The purpose of this instructable is not just to give you a cookbook. I’ll show you the way I built this project and provide you with open-ended questions, so you can add your own ideas, and take this project even further. Many parts I’ve designed are not connected. This way you can change the design to your own liking and then glue them together.
I strongly encourage you to share your build when it’s done!
Let’s get started.
This instructable is based on the design called “rolling ball clock” that was invented by Harley Mayenschein in the 1970s. He patented his invention and started a company which began to manufacture these clocks from solid hardwoods in the 1980s.[1]
The original rolling ball clock had 3 main rails, 2 for minutes and 1 for the hour. by adding the two rails one can get the total minute. This way the time was shown.[1]
There were many varieties of these clocks … for example the kineticlock (more info: kineticlock.ca)which had 10 minutes intervals instead of 4, or the Chronomeans Clock which was built with anodized aluminium.
Other rolling ball clock varieties:
- Pendulum rolling ball clock
- Wall mounted ball clock
- Celebration rolling ball clock
- About time ball clock
Source:
[1] https://en.wikipedia.org/wiki/Rolling_ball_clock
Further Reading:
http://www.chilton.com/~jimw/ballclks.html
Step 2: The Idea
I’ve been a long time fan of ball clocks. I’ve seen one when I was a kid in a novelty store. And I just stood there watching it endlessly. The movement of the balls with time was magic to me. After I heard about the clock contest on Instructables. It gave me the Idea to try to design and build a ball clock from scratch. So I started to sketch on paper.

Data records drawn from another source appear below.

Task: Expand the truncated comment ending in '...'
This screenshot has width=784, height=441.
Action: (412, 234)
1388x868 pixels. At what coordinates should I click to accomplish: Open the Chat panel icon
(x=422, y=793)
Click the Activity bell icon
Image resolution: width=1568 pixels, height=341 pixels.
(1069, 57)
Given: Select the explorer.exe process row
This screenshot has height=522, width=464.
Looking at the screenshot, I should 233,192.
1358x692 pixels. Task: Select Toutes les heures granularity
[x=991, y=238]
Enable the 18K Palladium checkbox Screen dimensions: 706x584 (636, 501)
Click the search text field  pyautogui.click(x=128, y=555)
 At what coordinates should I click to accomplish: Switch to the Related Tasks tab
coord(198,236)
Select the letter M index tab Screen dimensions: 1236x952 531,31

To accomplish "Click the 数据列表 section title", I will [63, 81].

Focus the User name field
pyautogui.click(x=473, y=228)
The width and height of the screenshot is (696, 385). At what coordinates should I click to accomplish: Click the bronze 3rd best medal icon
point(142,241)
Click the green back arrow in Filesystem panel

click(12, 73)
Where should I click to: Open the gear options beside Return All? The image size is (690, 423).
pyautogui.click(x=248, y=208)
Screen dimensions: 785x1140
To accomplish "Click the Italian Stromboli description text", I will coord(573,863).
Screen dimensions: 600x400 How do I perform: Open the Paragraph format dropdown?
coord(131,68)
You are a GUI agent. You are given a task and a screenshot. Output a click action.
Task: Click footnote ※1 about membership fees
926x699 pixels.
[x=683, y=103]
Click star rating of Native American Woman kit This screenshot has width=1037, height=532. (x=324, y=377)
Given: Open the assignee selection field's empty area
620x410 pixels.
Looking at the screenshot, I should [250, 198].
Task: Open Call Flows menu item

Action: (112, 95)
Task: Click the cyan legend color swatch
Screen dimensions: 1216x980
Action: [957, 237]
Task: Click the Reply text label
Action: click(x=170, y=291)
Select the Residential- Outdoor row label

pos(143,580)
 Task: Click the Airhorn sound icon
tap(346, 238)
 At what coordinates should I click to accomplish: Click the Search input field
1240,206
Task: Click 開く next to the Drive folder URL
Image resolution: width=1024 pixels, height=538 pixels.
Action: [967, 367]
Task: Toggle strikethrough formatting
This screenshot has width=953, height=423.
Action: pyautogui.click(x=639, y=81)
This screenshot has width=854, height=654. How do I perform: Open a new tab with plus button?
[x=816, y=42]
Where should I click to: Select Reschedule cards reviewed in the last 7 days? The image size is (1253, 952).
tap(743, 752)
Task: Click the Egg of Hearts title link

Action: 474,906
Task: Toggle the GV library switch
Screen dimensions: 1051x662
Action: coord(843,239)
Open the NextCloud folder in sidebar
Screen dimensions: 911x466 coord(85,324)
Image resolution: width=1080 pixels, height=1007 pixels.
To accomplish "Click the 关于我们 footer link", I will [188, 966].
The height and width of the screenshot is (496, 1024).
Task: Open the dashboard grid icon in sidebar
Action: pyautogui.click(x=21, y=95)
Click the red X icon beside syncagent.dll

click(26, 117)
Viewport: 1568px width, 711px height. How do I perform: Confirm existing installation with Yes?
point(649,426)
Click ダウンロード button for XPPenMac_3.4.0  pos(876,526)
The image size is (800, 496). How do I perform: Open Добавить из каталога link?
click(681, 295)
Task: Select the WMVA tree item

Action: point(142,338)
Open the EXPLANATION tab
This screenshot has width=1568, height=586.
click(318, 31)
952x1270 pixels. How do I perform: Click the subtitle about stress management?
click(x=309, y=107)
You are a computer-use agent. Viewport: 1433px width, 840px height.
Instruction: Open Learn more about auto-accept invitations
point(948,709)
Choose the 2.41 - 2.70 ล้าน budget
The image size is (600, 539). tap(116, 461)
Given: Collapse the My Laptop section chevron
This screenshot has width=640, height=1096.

What I wanted to do was to design a different lifting mechanism instead of the traditional rotating scoop type design. So then it hit me. I was going to use a rotary to linear motion mechanism so while the mechanism was rotated by a motor the ball would be moving in a line, up and down. Creating a little illusion.
The rails were mostly inspired from other ball clocks but I had an idea to create a bell mechanism so everytime one hour passes there would be a sound. Unfortunately, I could not build this into the project.
Step 3: Tools & Parts
Note: these are the Tools&Parts I had available. You can use any other part for your needs.
Tools:
- 3D printer – min 25*25*15cm area
- exacto knife (to cut sharp edges)
- drill/dremel with 3mm tip
- Tack-it (or any other reusable & removable adhesive)
Parts:
- 9 x 40mm M3 bolts and nuts
- 7 x 30mm M3 bolts and nuts
- 2 x 20mm M3 bolts and nuts
- 4 x 15mm M3 bolts and nuts
- 8 x 10mm M3 bolts and nuts
- 16 x 6mm M3 bolts and nuts
- 7 x (3mm*6mm*2.5mm) ball bearing
- 1 x (F6-14M 6mm x 14mm x 5mm) Thrust Bearing
- 1 x 28byj-48 stepper
- 1 x Arduino uno (or any other microcontroller to drive the stepper motor)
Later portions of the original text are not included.